|
Sunday morning, we arose before dawn and headed for the river. Crossing in the ancient way from this ancient place, we boarded
the rickety old train again, arriving at BKK for our flight to Saigon. I am feeling some anxiety about this for some reason.
While waiting in the departure lounge, we worried about the fact that the date on our tickets did not match that on the
itinerary supplied by MHT back in Alexandria. We had hustled to an internet club the day before to get a message off to Ed
Henry. He received it and faxed us to go by the date and time on the tickets. We were not sure we would then be met in Ho
Chi Minh City, but meanwhile, there was a very nice western toilet beckoning prior to entering the departure area. This is
an opportunity not to be missed, so I went in. A young Thai girl was cleaning by the urinal. I hesitated. She motioned
me to go head, but didn't move. I decided to go in a stall, where I discovered that I had a great deal of gas. With each
explosion, she shouted encouragement from outside the stall.
We departed Don Nahm Airport (BKK) on time and flew east over Cambodia. The air was crystal clear, and we could see the
countryside. It is mostly desert now, since it has been stripped of timber. Tunle Sap Lake slipped by to our north. It
is the largest lake in SE Asia. When the rains come and the snow melt from the Himalayas starts down the upper MeKong River,
the Tunle River, which usually drains the lake into the lower MeKong, reverses itself and the lake fills. This phenomenon
prevents the lower MeKong in VietNam from flooding often and insures a fairly even flow of life-giving water.
At the north-west corner of the lake is Siem Riep. Just north of that rude town is Anghor and its fabled temples. I
can almost see that far from the plane. It was in this area that the Killing Fields of Cambodia claimed the greatest toll
of life. To this day, bones are stacked in school houses, not needed because of the killing. To this place John headed in
the back of a pick up truck a few weeks ago and visited the incredible and mysterious Ang-hor in the jungle, with Banyan trees
enveloping them. This is the place of dreams, for most people about as accessible as the far side of the moon.
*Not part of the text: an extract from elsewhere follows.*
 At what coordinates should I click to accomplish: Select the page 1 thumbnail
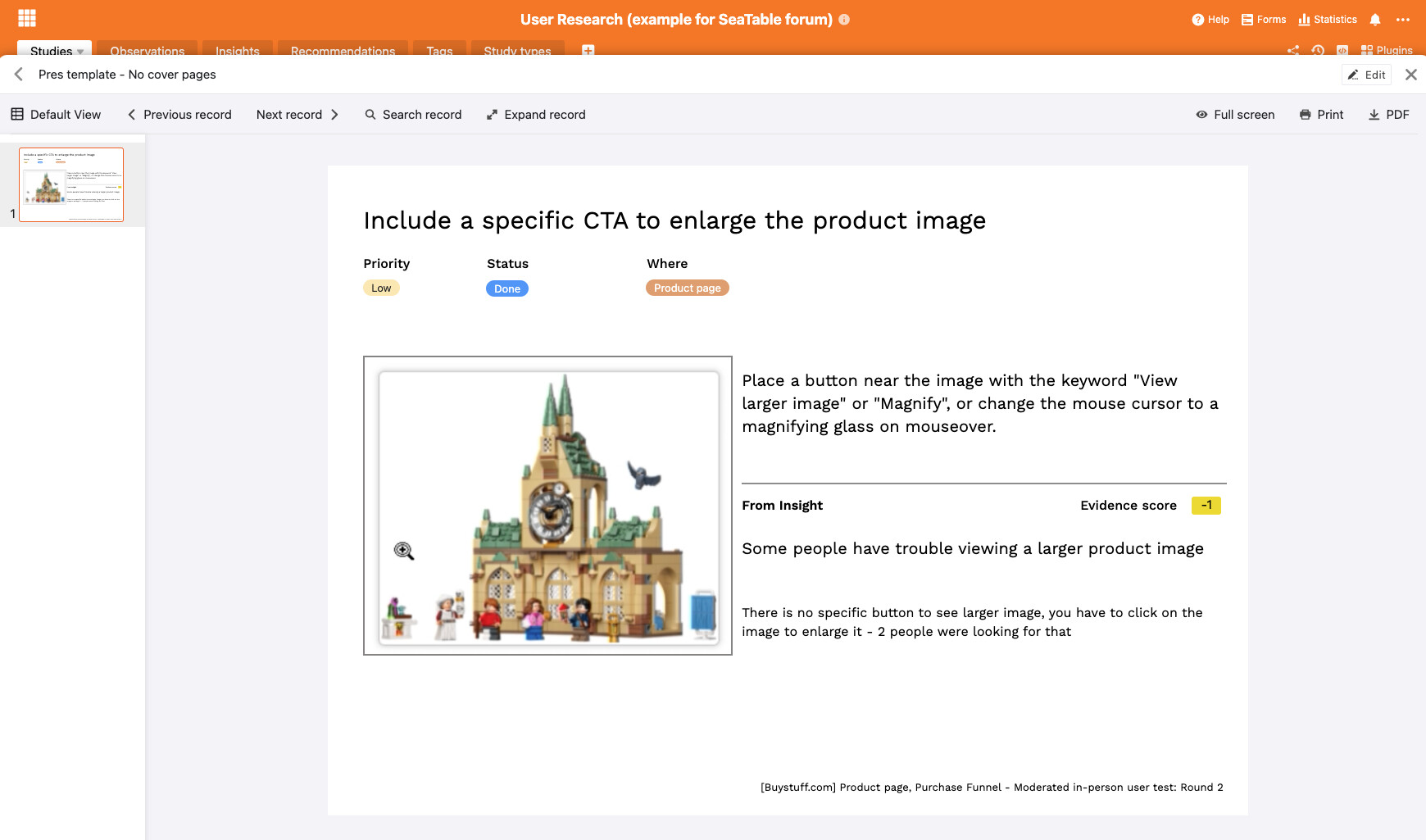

The Tunle River slides by below us to its confluence with the mighty MeKong, at which site lies Pnom Phen. Our Airbus
flys down the Parrot's Beak of Cambodia and we see towering above the landscape Nui Ba Dhen, the Black Virgin Mountain. Tay
Ninh City is where I remember it being, and the Army Base and airfield still show as a scar on the land. I spent a few very
threatened nights there long ago, hidden among the sandbags, waiting what the intelligence officers said must come, but didn't
just then.
The mountain was my reference point in those days when traveling around 3rd Corps by air, but nothing down there looks
the same. It is dry season, but there is more. The jungle is gone, and the traditional hamlets and villages have been replaced
by planned communities as the population of Saigon has spread way out here toward the western border.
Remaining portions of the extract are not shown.